◆ GIVEN INFORMATION ◆
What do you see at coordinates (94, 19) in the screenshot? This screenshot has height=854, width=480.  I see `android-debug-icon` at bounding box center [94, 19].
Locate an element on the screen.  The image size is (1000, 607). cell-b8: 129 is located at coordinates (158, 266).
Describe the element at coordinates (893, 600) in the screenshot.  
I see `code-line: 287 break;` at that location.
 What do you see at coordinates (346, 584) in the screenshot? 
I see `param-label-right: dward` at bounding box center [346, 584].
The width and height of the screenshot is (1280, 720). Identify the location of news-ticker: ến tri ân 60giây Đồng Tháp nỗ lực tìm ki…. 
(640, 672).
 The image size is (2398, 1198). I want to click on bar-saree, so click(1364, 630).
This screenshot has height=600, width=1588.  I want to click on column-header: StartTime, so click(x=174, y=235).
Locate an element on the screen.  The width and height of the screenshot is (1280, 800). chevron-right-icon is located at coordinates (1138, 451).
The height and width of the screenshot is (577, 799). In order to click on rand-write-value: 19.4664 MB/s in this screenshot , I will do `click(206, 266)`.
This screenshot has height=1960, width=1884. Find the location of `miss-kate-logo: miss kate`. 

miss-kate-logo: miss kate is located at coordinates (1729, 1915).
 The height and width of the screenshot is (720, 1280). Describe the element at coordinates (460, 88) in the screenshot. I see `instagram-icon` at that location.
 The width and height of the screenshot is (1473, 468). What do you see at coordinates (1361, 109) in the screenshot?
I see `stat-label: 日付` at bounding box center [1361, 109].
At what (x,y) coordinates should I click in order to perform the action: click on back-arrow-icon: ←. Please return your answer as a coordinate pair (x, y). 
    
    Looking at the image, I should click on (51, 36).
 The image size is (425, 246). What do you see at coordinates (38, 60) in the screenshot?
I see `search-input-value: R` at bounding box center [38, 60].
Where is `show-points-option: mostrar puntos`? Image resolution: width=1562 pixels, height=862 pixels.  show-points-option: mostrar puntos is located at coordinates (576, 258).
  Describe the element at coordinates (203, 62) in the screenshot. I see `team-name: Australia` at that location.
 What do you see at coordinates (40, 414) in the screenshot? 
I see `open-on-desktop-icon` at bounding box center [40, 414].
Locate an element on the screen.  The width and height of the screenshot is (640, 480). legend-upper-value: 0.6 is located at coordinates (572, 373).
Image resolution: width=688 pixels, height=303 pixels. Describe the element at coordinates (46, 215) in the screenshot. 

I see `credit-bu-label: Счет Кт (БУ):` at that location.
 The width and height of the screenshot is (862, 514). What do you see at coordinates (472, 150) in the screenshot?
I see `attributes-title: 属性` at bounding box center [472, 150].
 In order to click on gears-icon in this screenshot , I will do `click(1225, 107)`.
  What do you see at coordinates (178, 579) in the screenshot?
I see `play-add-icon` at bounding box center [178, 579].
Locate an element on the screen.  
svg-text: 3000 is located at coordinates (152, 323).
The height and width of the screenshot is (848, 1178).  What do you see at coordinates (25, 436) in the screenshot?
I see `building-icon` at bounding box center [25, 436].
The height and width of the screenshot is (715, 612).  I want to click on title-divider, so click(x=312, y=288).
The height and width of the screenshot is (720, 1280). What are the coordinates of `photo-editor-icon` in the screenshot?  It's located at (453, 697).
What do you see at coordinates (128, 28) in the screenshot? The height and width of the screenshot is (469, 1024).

◆ PROBLEM REQUIREMENTS ◆
Show each line of the entries above that contains the string "resolution", treating uppercase and lowercase letters as different.

◆ ANSWER TO THIS EXERCISE ◆
Where is `show-points-option: mostrar puntos`? Image resolution: width=1562 pixels, height=862 pixels.  show-points-option: mostrar puntos is located at coordinates (576, 258).
Image resolution: width=688 pixels, height=303 pixels. Describe the element at coordinates (46, 215) in the screenshot. 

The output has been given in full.